[Stored data entries]
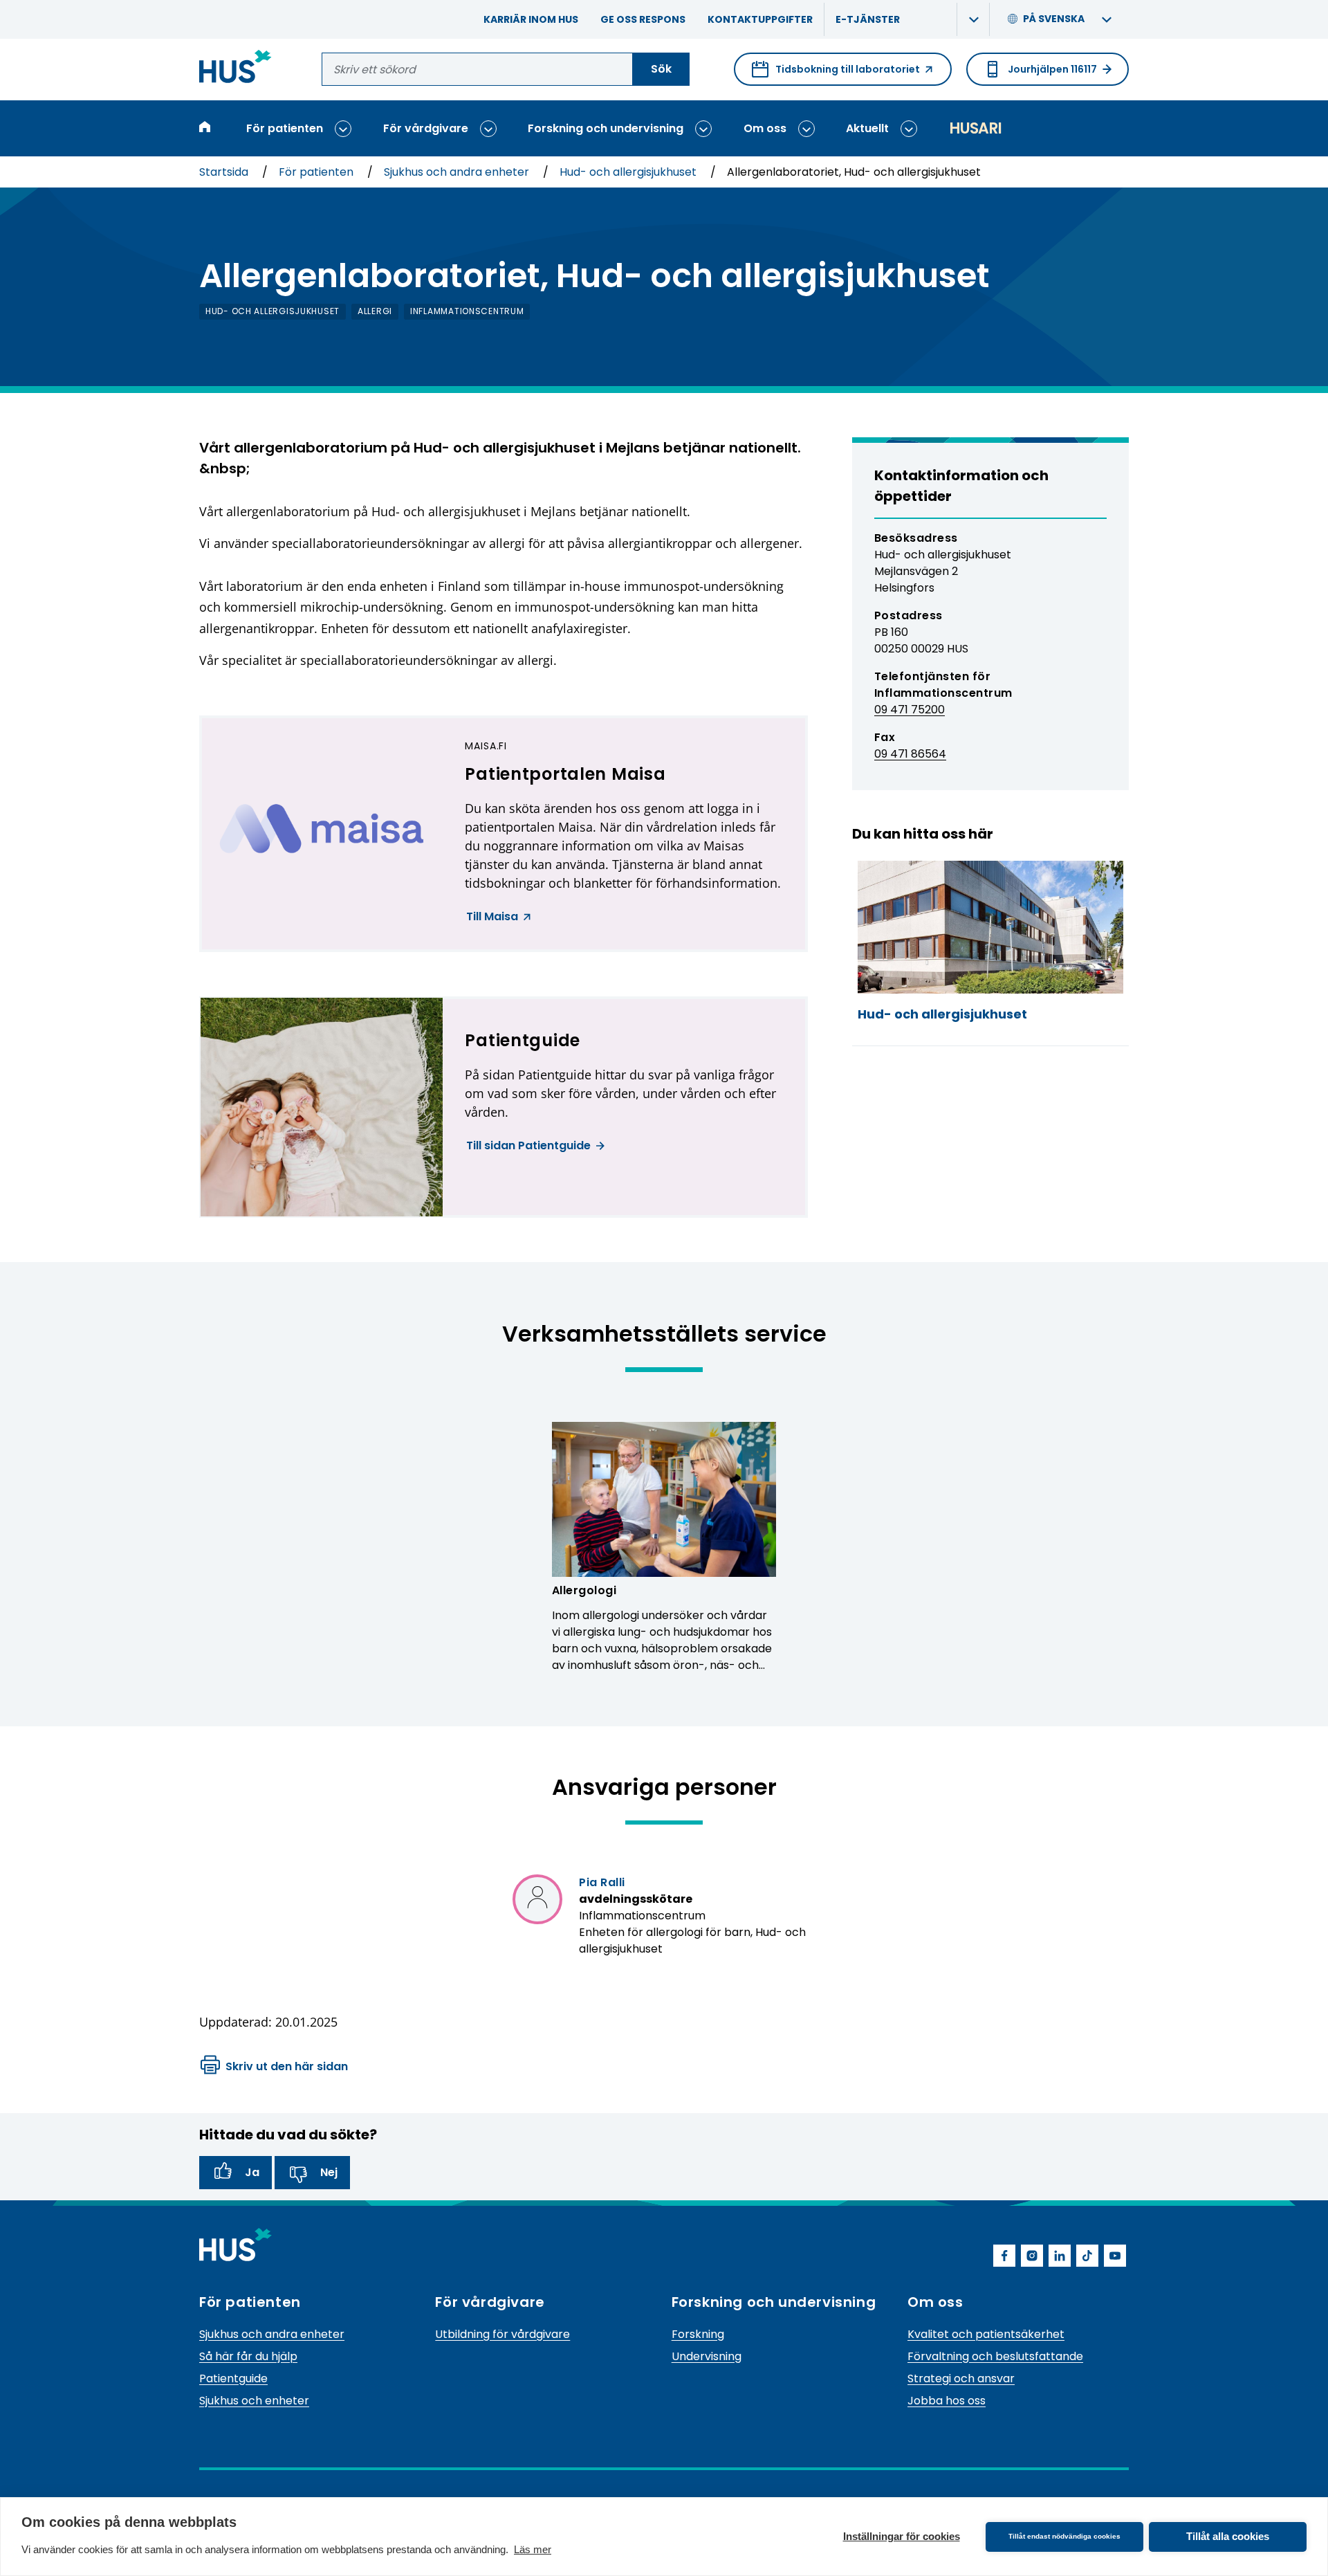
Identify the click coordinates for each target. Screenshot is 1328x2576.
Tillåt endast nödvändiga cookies (1064, 2536)
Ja (252, 2172)
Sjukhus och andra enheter (458, 172)
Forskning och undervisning (605, 128)
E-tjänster (868, 19)
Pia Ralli (602, 1882)
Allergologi (584, 1590)
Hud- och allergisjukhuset (629, 172)
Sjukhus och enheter (254, 2401)
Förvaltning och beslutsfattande (995, 2356)
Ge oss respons (642, 19)
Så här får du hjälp (248, 2356)
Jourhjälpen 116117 (1052, 69)
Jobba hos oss (946, 2401)
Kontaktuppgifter (760, 19)
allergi (375, 311)
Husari (975, 128)
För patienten (284, 128)
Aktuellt (867, 128)
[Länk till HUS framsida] (235, 69)
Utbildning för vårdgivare (502, 2334)
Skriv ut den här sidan (286, 2066)
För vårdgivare (425, 128)
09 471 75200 (909, 710)
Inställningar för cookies (901, 2536)
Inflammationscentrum (467, 311)
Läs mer (532, 2549)
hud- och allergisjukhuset (272, 311)
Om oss (765, 128)
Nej (329, 2172)
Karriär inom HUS (530, 19)
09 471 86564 (910, 754)
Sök (661, 69)
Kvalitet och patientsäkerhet (985, 2334)
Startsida (225, 172)
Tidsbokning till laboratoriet (836, 74)
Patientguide (233, 2378)
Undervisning (706, 2356)
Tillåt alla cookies (1227, 2536)
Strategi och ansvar (961, 2378)
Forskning (698, 2334)
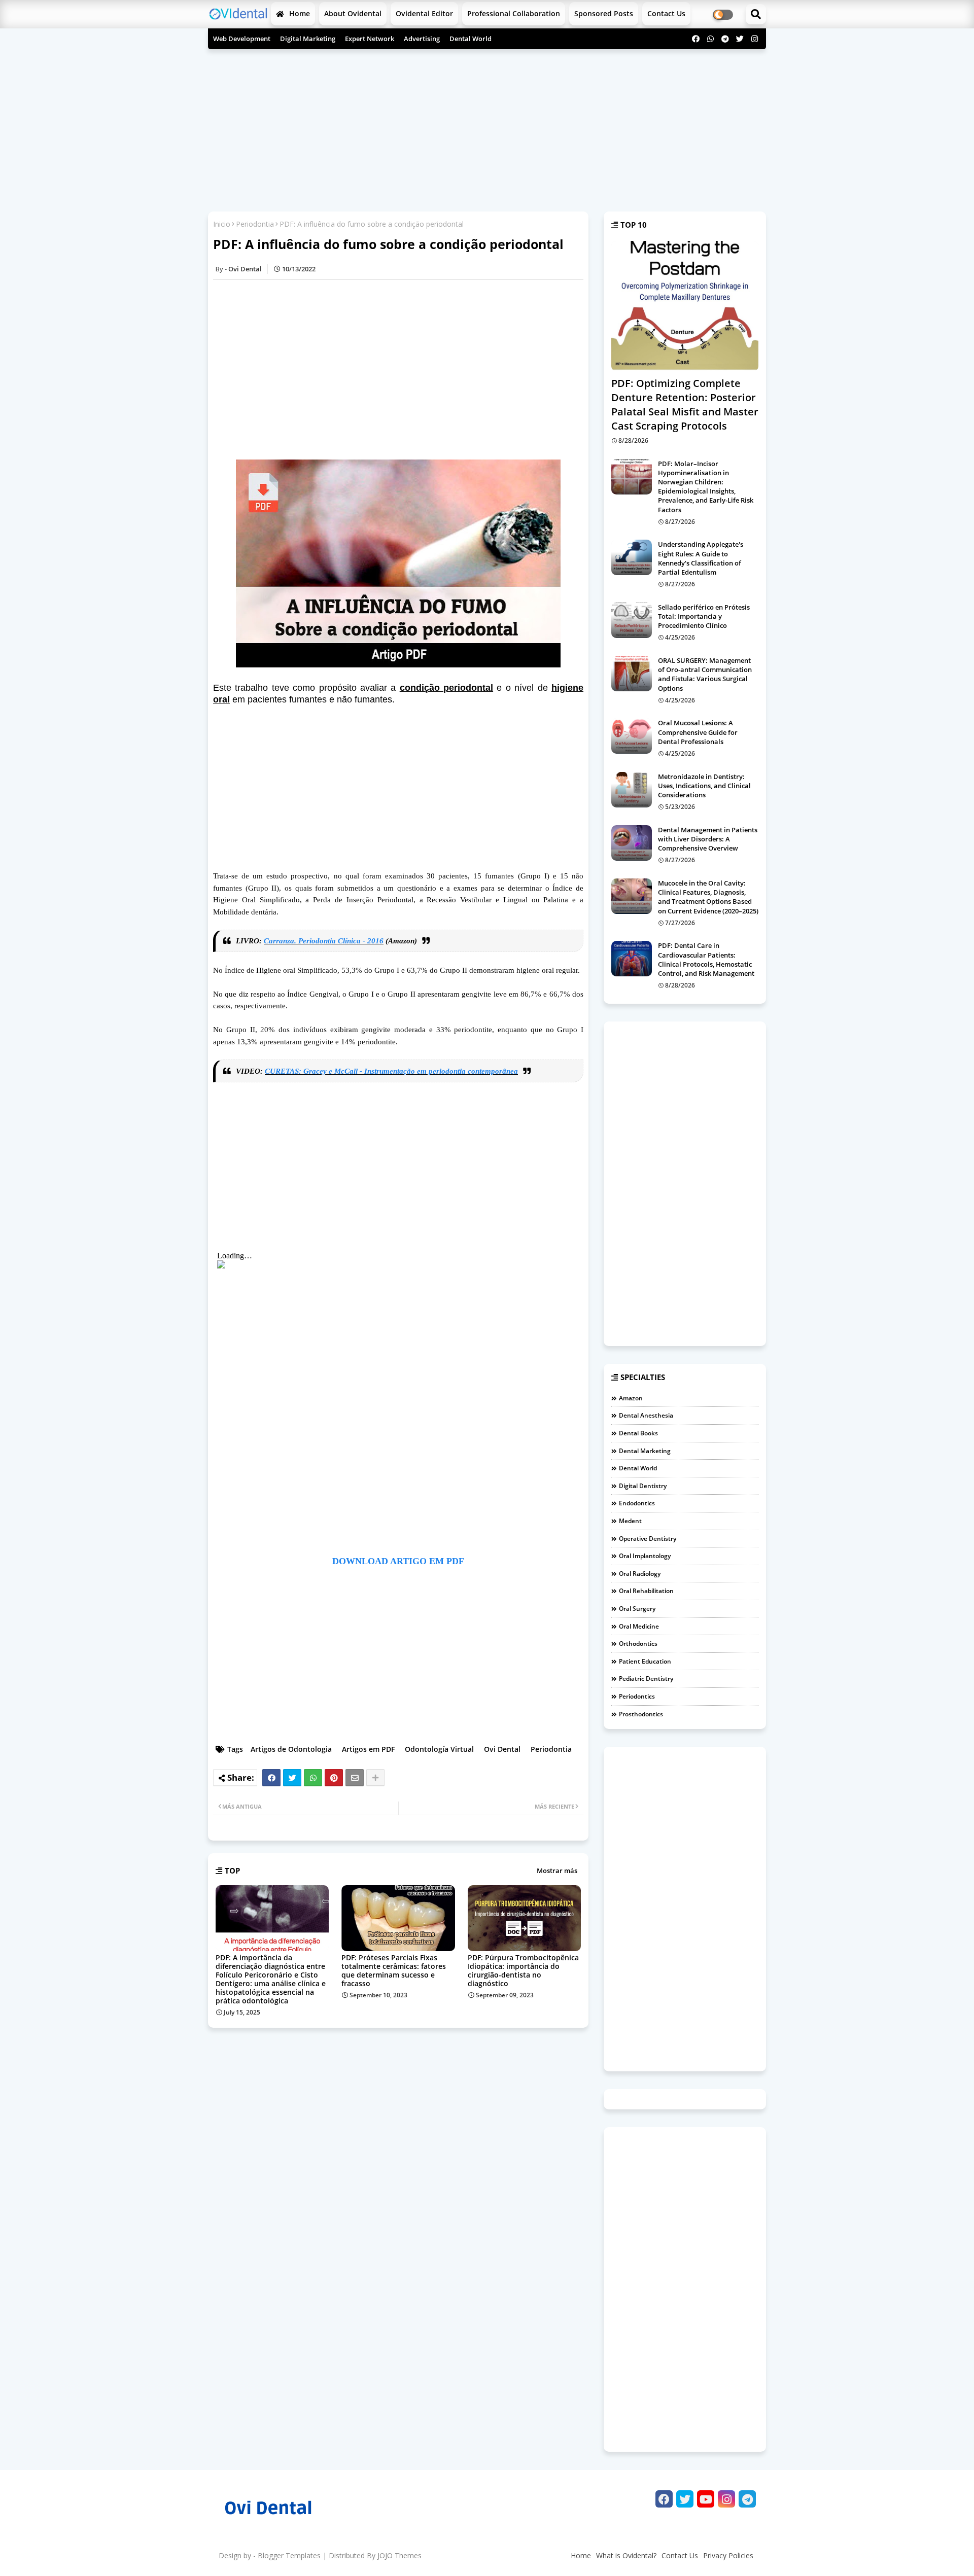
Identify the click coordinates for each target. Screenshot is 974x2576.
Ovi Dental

§ **Task statement**
Starting at the line that has "Utbildning för vårdgivare (502, 2334)" in the records above, restate word for word every line until the one that has "hud- och allergisjukhuset (272, 311)", and include that one as well.

§ **Output of the task**
Utbildning för vårdgivare (502, 2334)
Skriv ut den här sidan (286, 2066)
För vårdgivare (425, 128)
09 471 75200 (909, 710)
Inställningar för cookies (901, 2536)
Inflammationscentrum (467, 311)
Läs mer (532, 2549)
hud- och allergisjukhuset (272, 311)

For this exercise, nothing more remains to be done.